Scans modules across all loaded OTP applications and returns the first one
whose @behaviour attribute includes Planck.Agent.Sidecar, or nil if
none is found. Only Elixir modules (names starting with "Elixir.") are
checked; Erlang modules are skipped.
Successful results are cached in :persistent_term. nil results are not
cached — the next call will retry the scan, which is useful when the sidecar
entry module is loaded after discover/0 is first called.
Called by planck_headless on the sidecar node via list_tools/0. You
normally do not need to call this directly.
Discover the entry module and execute a named tool.
Called by planck_headless on the sidecar node:
:rpc.call(sidecar_node, Planck.Agent.Sidecar, :execute_tool,
[tool_name, agent_id, tool_call_id, args], timeout)The timeout is read from args["timeout_ms"] by the planck_headless RPC
wrapper, not by this function.
@spec execute_tool(module(), String.t(), String.t(), String.t(), map()) :: {:ok, term()} | {:error, term()}
Execute a named tool via an explicit sidecar module's tools/0 list.
Intended for tests. Production code should use execute_tool/3.
@spec list_tools() :: [Planck.AI.Tool.t()]
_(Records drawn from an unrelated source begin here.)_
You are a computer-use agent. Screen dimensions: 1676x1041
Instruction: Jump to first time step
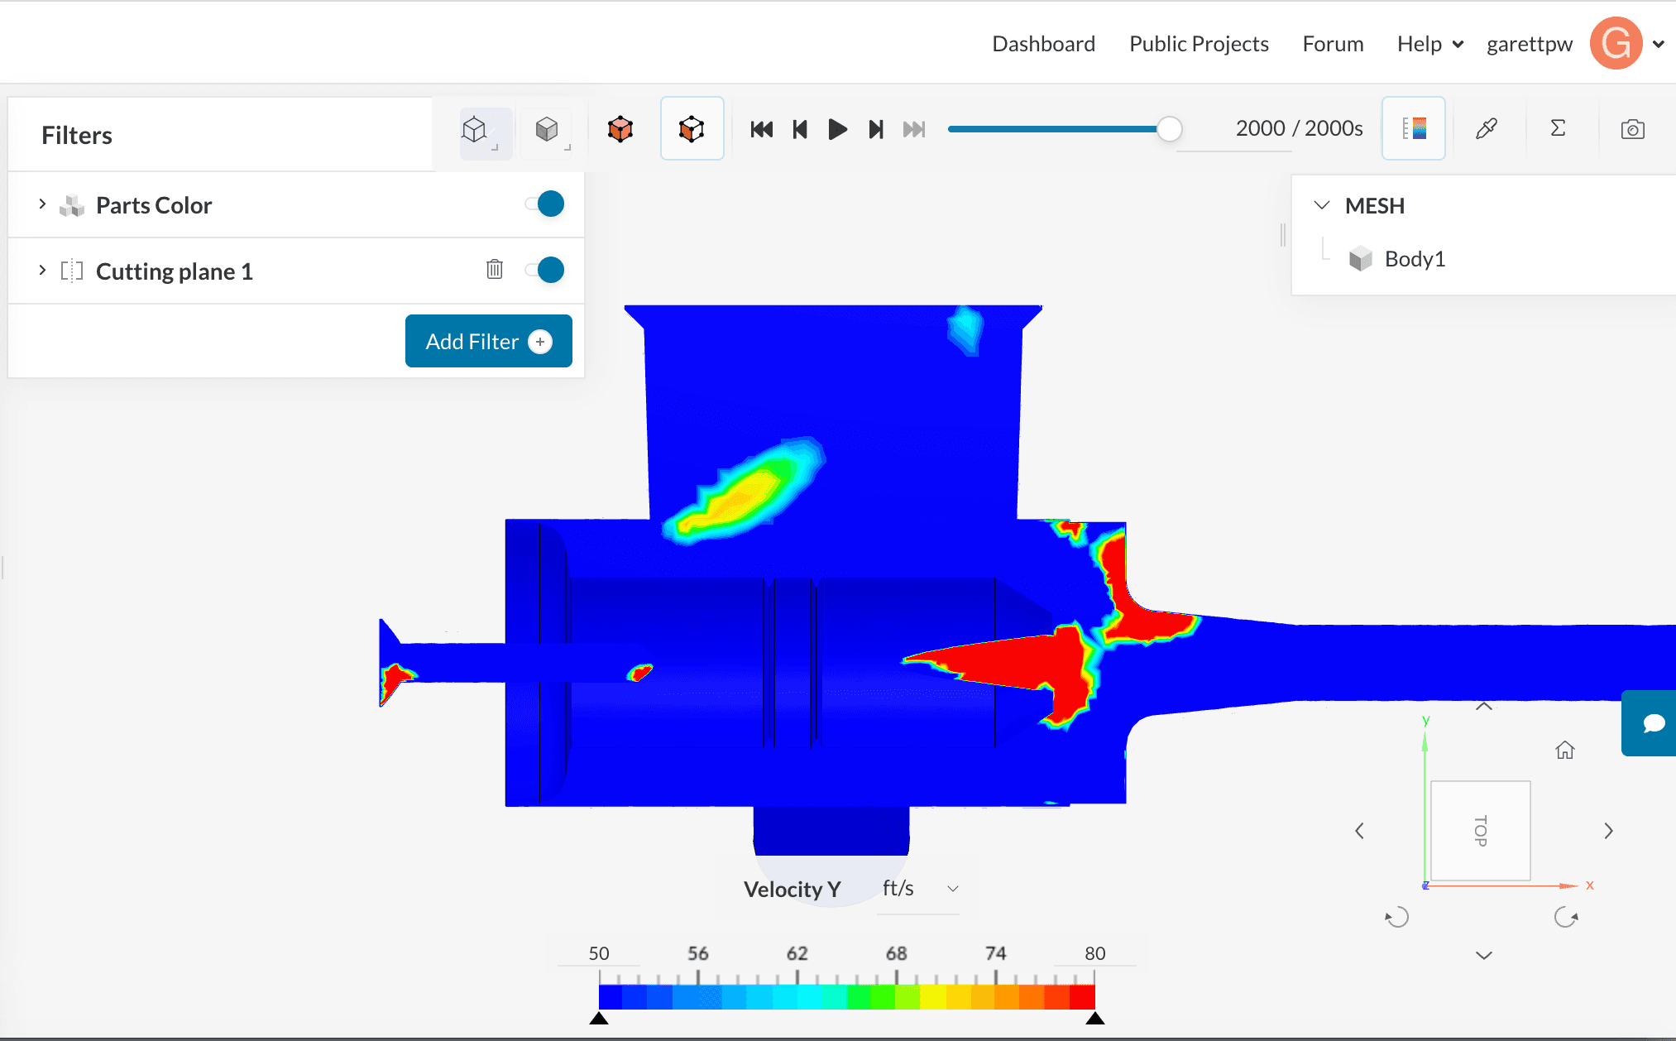click(761, 129)
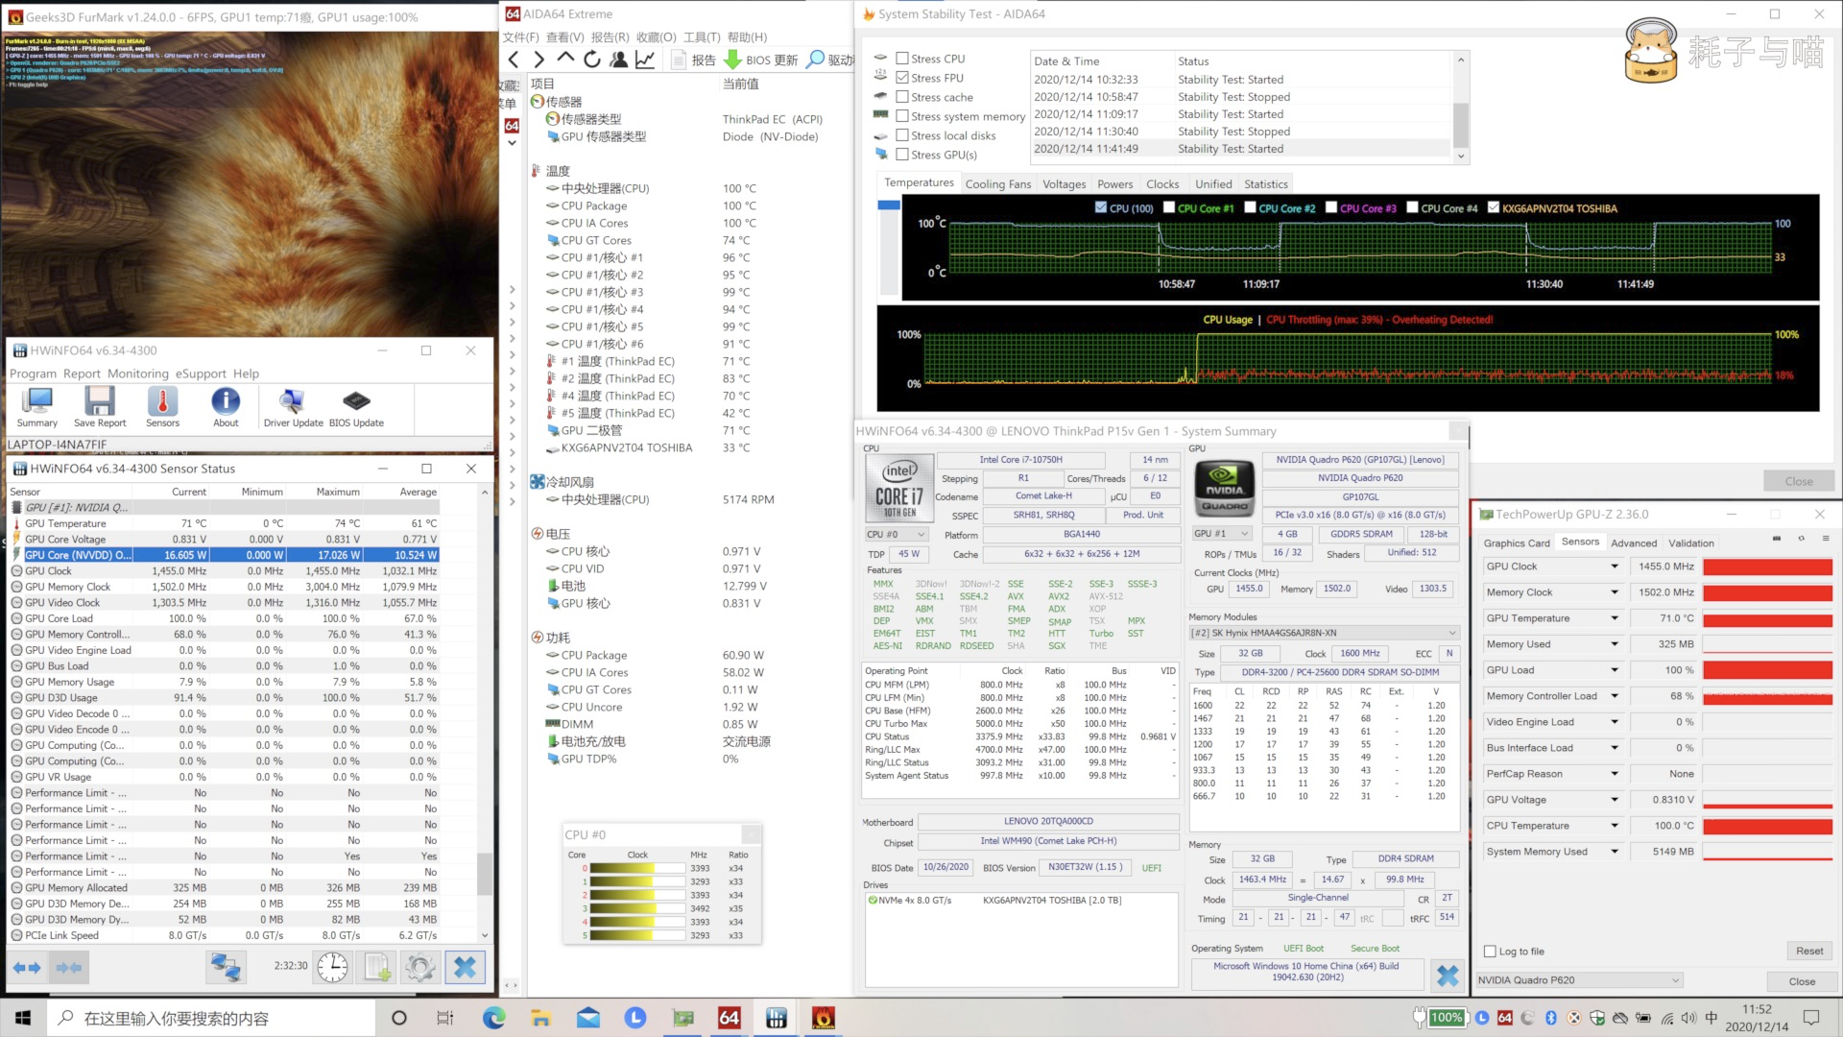Open the Monitoring menu in HWiNFO64

(x=137, y=374)

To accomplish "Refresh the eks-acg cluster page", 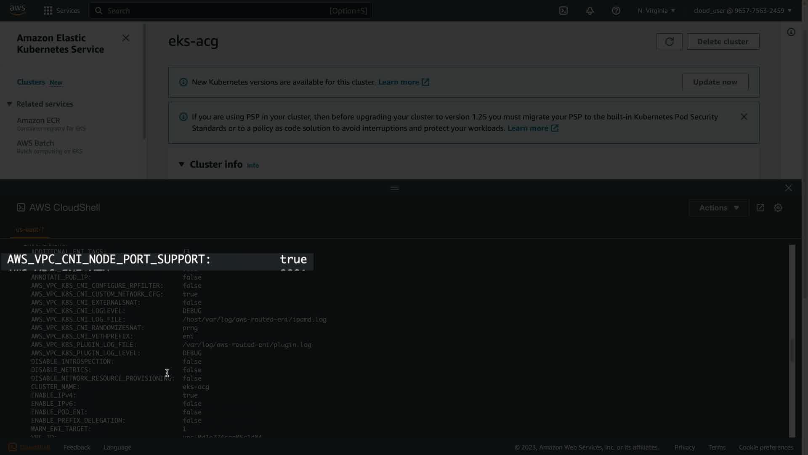I will [x=669, y=41].
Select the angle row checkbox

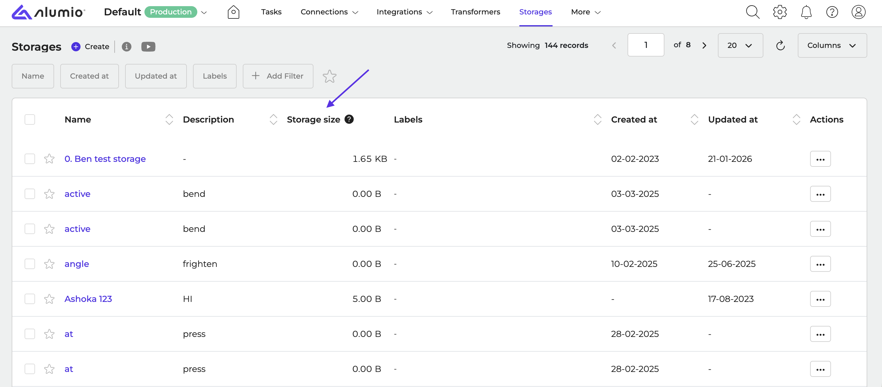30,264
Discover the sidecar entry module and return its tools as [Planck.AI.Tool.t()].
Combines discover/0 and list_tools/1. Returns [] if no entry module is
found.
Called by planck_headless on the sidecar node:
:rpc.call(sidecar_node, Planck.Agent.Sidecar, :list_tools, [])
@spec list_tools(module()) :: [Planck.AI.Tool.t()]
Convert module.tools() to [Planck.AI.Tool.t()] — serialisable, no closures.